* DOCUMENT PASSAGE *

You also need to keep track of whether or not an element has been changed allowing you to know when the sort is complete
@WIR3D, That is one of the discrete optimization , which you can do, but thats not the point here.
@SumeetSingh can you explain to me why this works as opposed to my code?
@user8570492 Because you have not compared the adjacent elements, which is what you do in bubbe sort.
@user8570492 If you carefully observe, there will be cases when i>j and i<j, but the swap logic remains the same, and that is the main flaw.
2

Bubblesort algorithm with some optimizations:

private static void sortItems(String cargohold[]) {
    String temp;
    boolean wasSwap = true;
    for (int index1 = 0; index1 < cargohold.length - 1 && wasSwap; ++index1) {
        wasSwap = false;
        for (int index2 = 0; index2 < cargohold.length - index1 - 1; ++index2) {
            if (cargohold[index2].compareToIgnoreCase(cargohold[index2+1]) > 0) {
                temp = cargohold[index2];
                cargohold[index2] = cargohold[index2+1];
                cargohold[index2+1] = temp;
                wasSwap = true;
            }
        }
    }
}

Average complexity being O(n^2) with the best case of O(n).

(Collected data)

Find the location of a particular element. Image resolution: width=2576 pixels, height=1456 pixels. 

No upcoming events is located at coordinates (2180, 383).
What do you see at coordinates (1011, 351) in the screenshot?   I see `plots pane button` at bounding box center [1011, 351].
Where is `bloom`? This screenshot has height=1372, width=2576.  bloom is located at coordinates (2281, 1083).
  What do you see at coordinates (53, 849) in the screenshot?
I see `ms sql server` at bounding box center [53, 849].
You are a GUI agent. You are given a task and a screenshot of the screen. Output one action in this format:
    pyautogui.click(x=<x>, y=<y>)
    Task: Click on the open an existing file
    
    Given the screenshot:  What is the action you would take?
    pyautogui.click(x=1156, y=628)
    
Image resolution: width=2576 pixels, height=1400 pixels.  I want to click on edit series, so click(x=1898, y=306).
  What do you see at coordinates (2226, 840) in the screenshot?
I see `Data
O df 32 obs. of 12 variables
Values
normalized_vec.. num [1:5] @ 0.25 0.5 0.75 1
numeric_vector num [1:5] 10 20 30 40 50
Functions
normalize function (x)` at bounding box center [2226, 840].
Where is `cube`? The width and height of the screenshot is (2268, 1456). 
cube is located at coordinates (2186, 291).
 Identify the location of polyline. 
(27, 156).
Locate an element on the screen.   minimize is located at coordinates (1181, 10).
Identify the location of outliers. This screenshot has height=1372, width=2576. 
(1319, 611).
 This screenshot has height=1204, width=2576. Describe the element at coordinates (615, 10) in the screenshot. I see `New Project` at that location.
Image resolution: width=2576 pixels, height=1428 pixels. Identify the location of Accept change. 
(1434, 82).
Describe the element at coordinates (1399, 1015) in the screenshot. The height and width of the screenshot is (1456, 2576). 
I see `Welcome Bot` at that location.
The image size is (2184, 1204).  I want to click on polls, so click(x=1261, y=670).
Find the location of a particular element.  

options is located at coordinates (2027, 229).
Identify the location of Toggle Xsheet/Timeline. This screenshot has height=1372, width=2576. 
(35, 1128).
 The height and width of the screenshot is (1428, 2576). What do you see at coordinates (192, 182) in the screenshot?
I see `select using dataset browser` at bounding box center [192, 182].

* WORK ORDER 1 *
Print the stretch of the bubble sort discussion from "You also need" through "the main flaw.".
* WORK ORDER 2 *
In the bubble sort discussion, what is the best-case complexity?
* WORK ORDER 3 *
Do these statements agree with the bubble sort discussion? Answer yes or no for each, and quote the deciding words.
(a) The sortItems method compares the strings without regard to case.
(b) The average complexity is O(n log n).
(c) One reply says the code fails because it did not compare adjacent elements.

* EXPECTED ANSWER 1 *
You also need to keep track of whether or not an element has been changed allowing you to know when the sort is complete
@WIR3D, That is one of the discrete optimization , which you can do, but thats not the point here.
@SumeetSingh can you explain to me why this works as opposed to my code?
@user8570492 Because you have not compared the adjacent elements, which is what you do in bubbe sort.
@user8570492 If you carefully observe, there will be cases when i>j and i<j, but the swap logic remains the same, and that is the main flaw.

* EXPECTED ANSWER 2 *
O(n)

* EXPECTED ANSWER 3 *
(a) Yes: "cargohold[index2].compareToIgnoreCase(cargohold[index2+1]) > 0"
(b) No: "Average complexity being O(n^2) with the best case of O(n)."
(c) Yes: "Because you have not compared the adjacent elements, which is what you do in bubbe sort."